The term "entropy" has been used to refer to both kinds of calculations, but they're clearly entirely different things: the former essentially takes a string as input, the latter takes a random process as input. Hence, "entropy is not entropy."
Alright, well if entropy isn't entropy, let's see what entropies are. We'll look at the standard mathematical formulation of the randomprocessentropy which comes from information theory. And we'll look at the function used to calculate particularstringentropy in one of the most popular password strength testers. And that's all we're going to do, we'll look at how the calculations are done, without dwelling too much on the differences between the two approaches or what their use cases are.
What is a random process?
For our purposes, a random process will be determined by the set of all the possible outputs it can produce, and the probability associated with each output. If you roll a fair die, the possible outputs are 1, 2, 3, 4, 5, and 6, and each output happens to have the same probability associated with them, 1/6. If you have a process that rolls a die and then yells "fizz" if the output is divisible by 3, "buzz" if its divisible by 5, and just repeats the number otherwise, then the possible outputs are:
1, 2, "fizz", 4, and "buzz"
with corresponding probabilities:
1/6, 1/6, 1/3, 1/6, and 1/6
We would like to favor processes that can potentially produce a lot of different outputs, and that give all the different outputs a fairly similar chance of occurring. If we had a process that picked a number between 1 and 999999999, but 95% of the time it picked 1, it wouldn't be that great since if an attacker knew this about our process, he or she could just make one guess, namely 1, and have a 95% chance of accessing whatever was supposed to be secured by a password generated by this process.

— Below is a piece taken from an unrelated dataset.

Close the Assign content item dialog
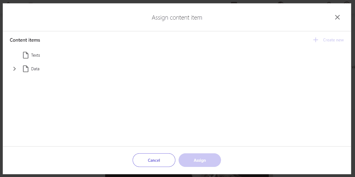 337,17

So here's the formula: given a process with possible outcomes o_{1}, …, o_{n}, and respective probabilities p_{1}, …, p_{n}, the entropy of this process is given by
− [p_{1}log_{2}(p_{1}) + … + p_{n}log_{2}(p_{n})]
This formula satisfies the two criteria we wanted to satisfy above, and additionally has the following aesthetically pleasing feature: the random process which generates n independent random bits has entropy of n. Let's prove it:
That process has 2^{n} possible outcomes, each with equal probability, namely 1 / 2^{n} (it's like rolling a 2^{n}sided fair die).
$ \left [ \frac{1}{2^n}\log _2\left(\frac{1}{2^n}\right) +\dots + \frac{1}{2^n}\log _2\left(\frac{1}{2^n}\right)\right]\ \ \ (2^n\mbox{ times})$
$=  \left[ 2^n \times \frac{1}{2^n}\log _2\left(\frac{1}{2^n}\right) \right]$
$=  \log_2\left(\frac{1}{2^n}\right)$
= − ( − n)
= n
What about the entropy of our fizzbuzz process?
$ \left[4 \times \frac{1}{6}\log_2\left(\frac{1}{6}\right) + \frac{1}{3}\log_2\left(\frac{1}{3}\right)\right] \approx 2.252$
… And if you don't know the process?
Here's the heart of the code used on the strength test website to estimate password strength:
1 2 3 4 5 6 7 8 9 10 

And here it is, refactored, Rubyfied, and decorated with couple additional comments:
1 2 3 4 5 6 7 

There's a couple questions this should evoke. How is it determining how unlikely it is for two characters to show up consecutively? If you look at the original code you can see it's looking things up in a table. It gets the index of the two characters (what it calls aidx
and bidx
), and then finds the entry in the table corresponding to that pair by finding the aidx * 27 + bidx
th entry in an array representing the frequency table. This suggests that this table is 27 x 27. It treats upper case letters the same as lower case, and it treats all numbers and special characters the exact same! Indeed, it'll tell you that the following two passwords have the same entropy:
^341^)8@#05&*6%%#$7(9!24%
and
!111111111111111111111111
Also, notice how it only considers two consecutive characters at a time, never "learning" from patterns it might have observed earlier in the string. So for instance given a password like aaaaaaaaaaaaa
, it doesn't "catch on" by the 6th or 7th aa
pair that there seems to be a lot of aa
pairs. It's just as "surprised" to see the last aa
pair as it was to see the first.
And what about this character pool size estimation? Some experimenting will show you that if it detects a single numerical digit, it assumes all of the numerical digits were available in the selection pool for every single letter. If it sees a single character from !@#$%^&*()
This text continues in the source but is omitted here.